All of which cued Shakespeare’s Sonnet 60, a poem committed to memory in junior high days:
Like as the waves make toward the pebbled shore,
So do our minutes hasten to their end.
Each changing place with that which goes before,
In sequent toil all forward to contend.
Nativity, once in the main of light,
Crawls to maturity, wherewith being crown’d,
Crooked elipses ‘gainst his glory fight,
And Time that gave doth now his gift confound.
Time doth transfix the flourish set on youth
And delves the parallels in beauty’s bow,
Feeds on the rarities of nature’s truth,
And nothing stands but for his scythe to mow:
And yet to times in hope my verse shall stand,
Praising thy worth, despite his cruel hand.
What a difference over 20 years makes in reading this poem!
Being so close to “Nativity” at 12 or 13, I could only barely grasp the evolution of life as it tumbled from one era of experience to the next.
The minutes tumbling one to the next speak to me even more meaningfully now as I reflect.

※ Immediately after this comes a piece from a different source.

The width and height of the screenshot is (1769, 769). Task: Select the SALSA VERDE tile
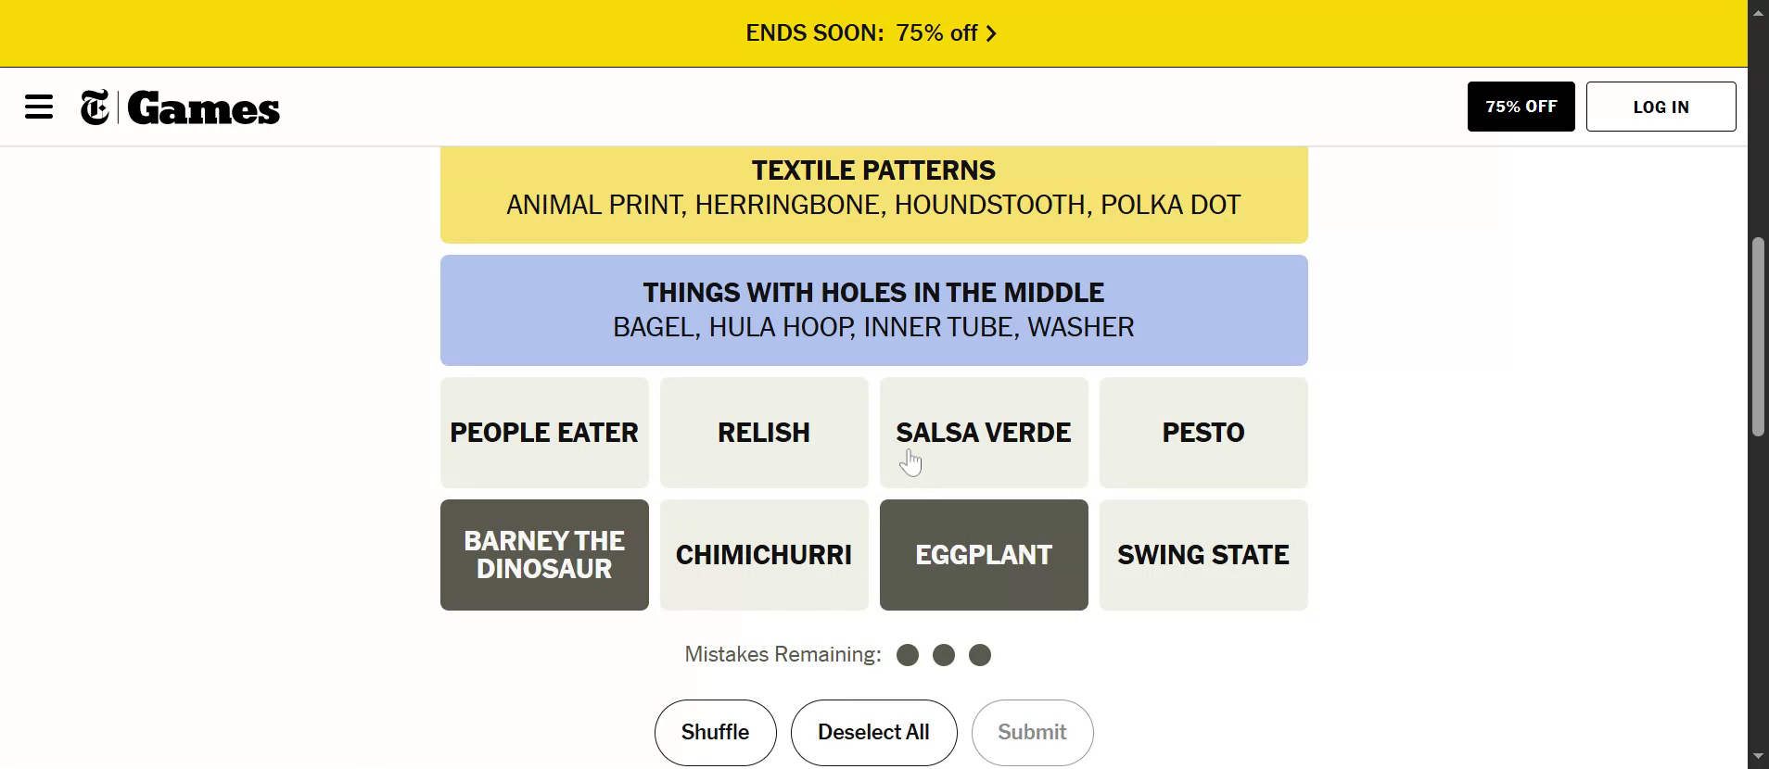984,433
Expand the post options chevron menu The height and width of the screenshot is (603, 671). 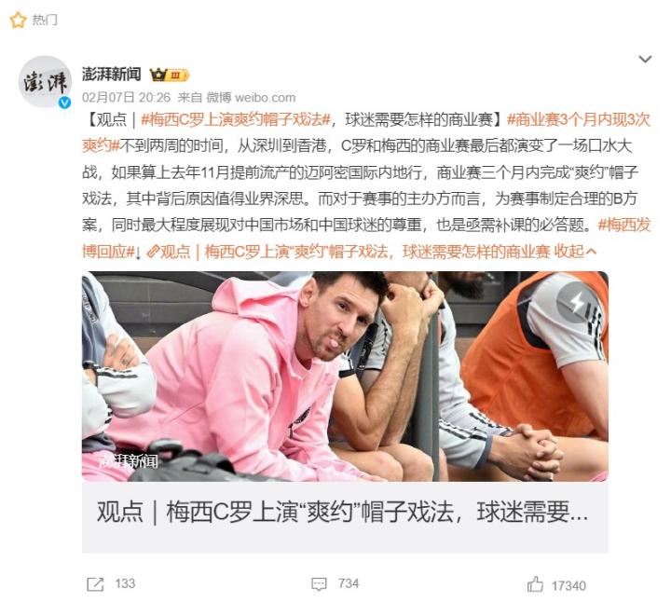click(645, 59)
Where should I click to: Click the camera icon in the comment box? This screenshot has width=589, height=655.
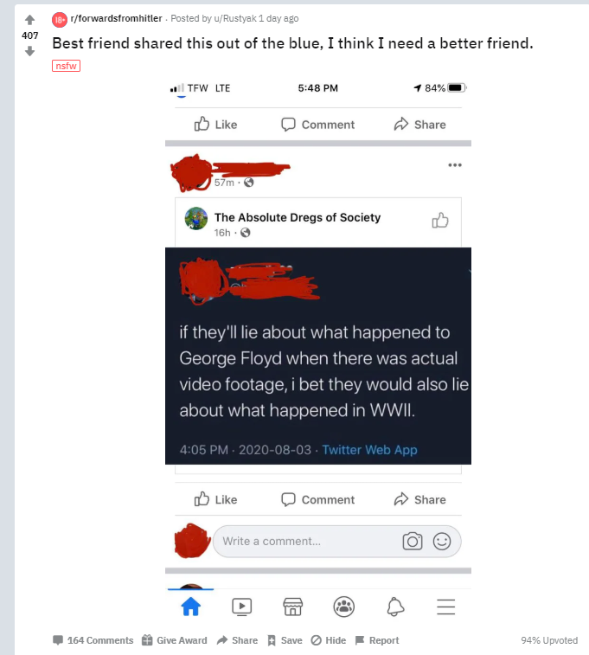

From school to school, then to college, then to graduation, it seemed that every stage was mapped out and clear. Until it wasn’t. Until the shores became less defined, and the unknown ahead. Instead of offering joy in possibilities, Time did the opposite for me, offering paralysis and fear.
How does one at 22 figure out what to do with her life when all things are possible yet none particularly compelling?
Perhaps it was “Maturity” come early to live on my brow, for then and there I faced the prospect of the only imagined future available to me, one fast-forwarded 20 years. One of me holed up in a cottage in a remote, wooded place, books for friends, and nature, wild animals, and other such for further companions. Though I’m sure my feet would have enjoyed the daily padding of newly hewn floors of local trees, it was my heart and unexplored desire for connection with real people and places yet unknown that panicked at this future.
Thankfully, a voice of logic stepped in! Something a hermit might not have the joy of experiencing, I reflected.
But that’s a whole other story…so back to now awash in visions of water lapping and sand turning…
Time is doing its work, washing over me in a rhythmic, marked-by-days way, transplanting dark brown hairs for gray ones, leaving edges around my eyes, and, I’m sure, collecting her dues as she trades me youth for experience–nativity for maturity.
Which leads to this.
Instead of falling into the trap of youth-chasing or the zone of years-gone-by lamenting, how about celebrating and anticipating the gift of the moment of now?
And what better way, for me anyway, to do so than to walk a morning circle before today’s waves come crashing in one after another–expectation, needs, plans, and duties? Their sequence is a given, their existence irrefutable. Accepting Time’s work partners one with her and gives me purpose for each lap and swash that break against my feet.
To catch the rise of rain from the pavement or the spill of the sun from the sky–these, to me are more gifts and windows into the heart of God. Not only this, but these displays enjoyed, appreciated, and given thanks for ready us for the forthcoming acts of today, which Time escorts to us bidden or not.
How will Time find you today?
Awash with plans and to-do’s and musts?
Amiss with fears and worry?
At peace with acceptance and intentionality?
Awakened with vigor and readiness?
Every moment is a gift. Receive it with expectant gratitude, partner with it, and allow its waves to make toward the pebbled shore of YOU!